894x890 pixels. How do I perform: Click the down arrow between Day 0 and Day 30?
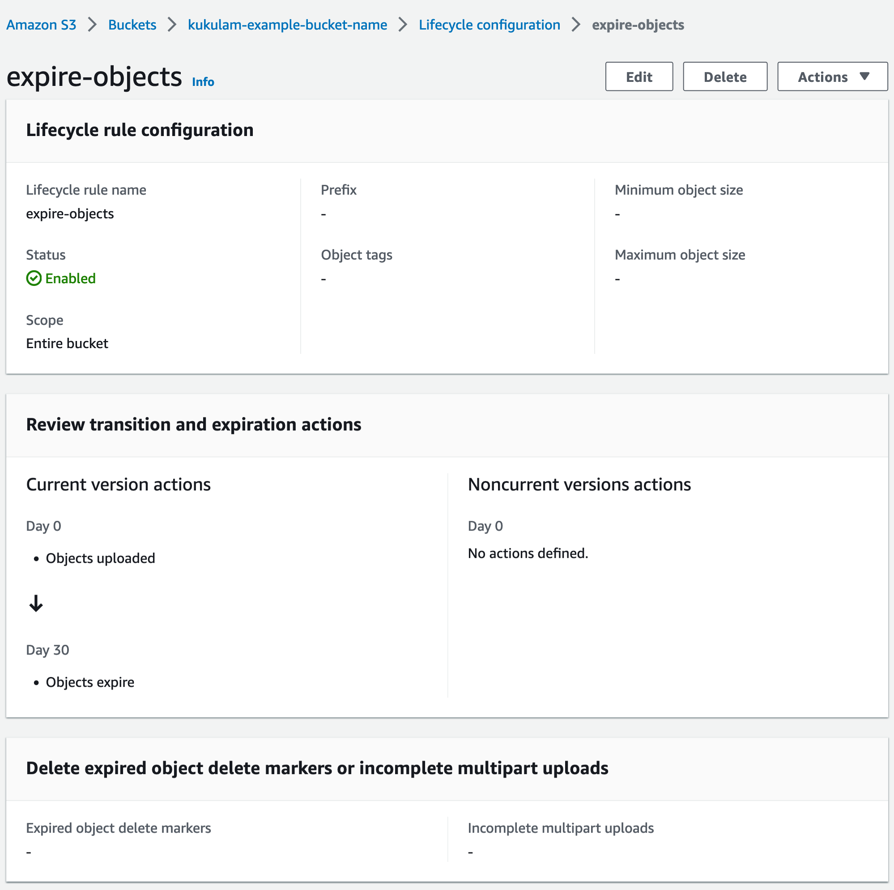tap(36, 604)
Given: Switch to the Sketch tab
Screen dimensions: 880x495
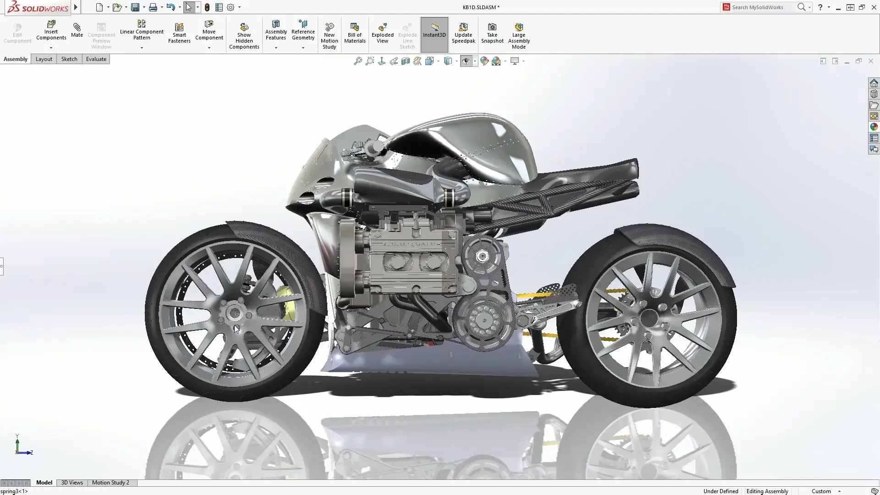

==

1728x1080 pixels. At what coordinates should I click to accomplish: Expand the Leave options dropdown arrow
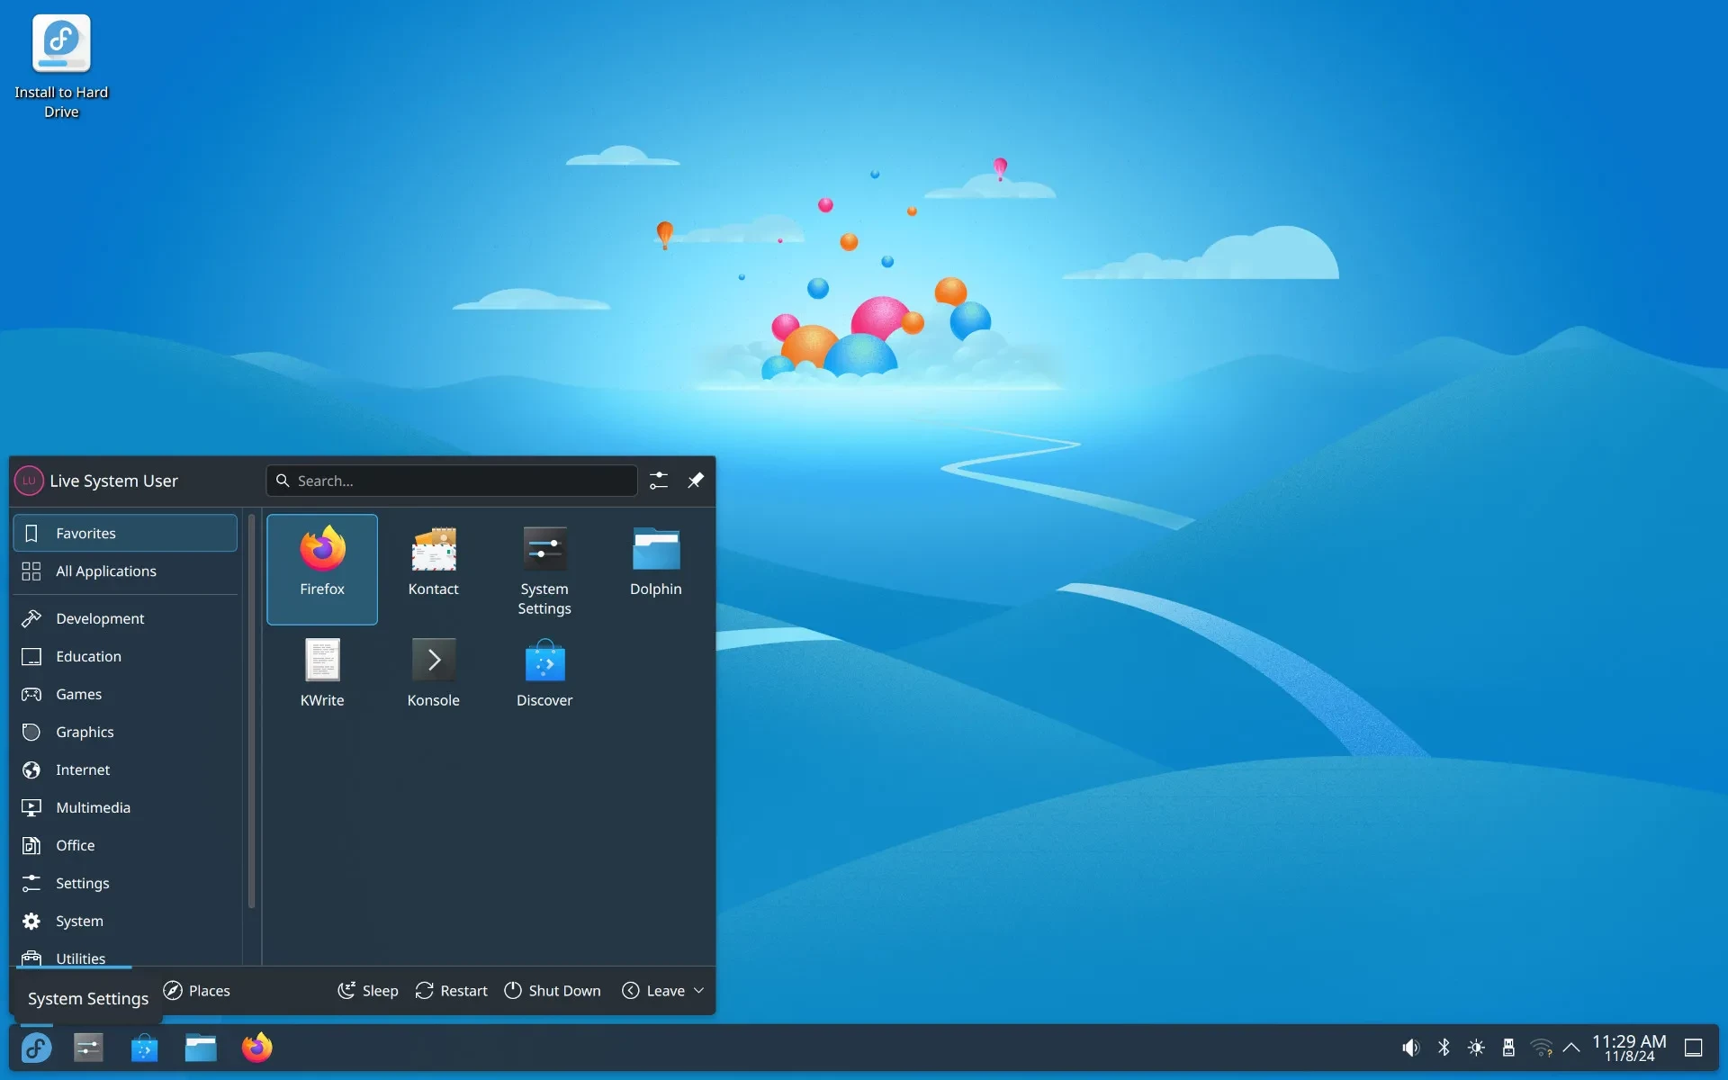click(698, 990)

# [Work to be completed]
Look back over the records above. Reproduce exactly everything from the line with "894x890 pixels. How" down to the line with "Screen dimensions: 880x495", inclusive, and leave the pictures out.

# [Result of the exercise]
894x890 pixels. How do I perform: Click the down arrow between Day 0 and Day 30?
tap(36, 604)
Given: Switch to the Sketch tab
Screen dimensions: 880x495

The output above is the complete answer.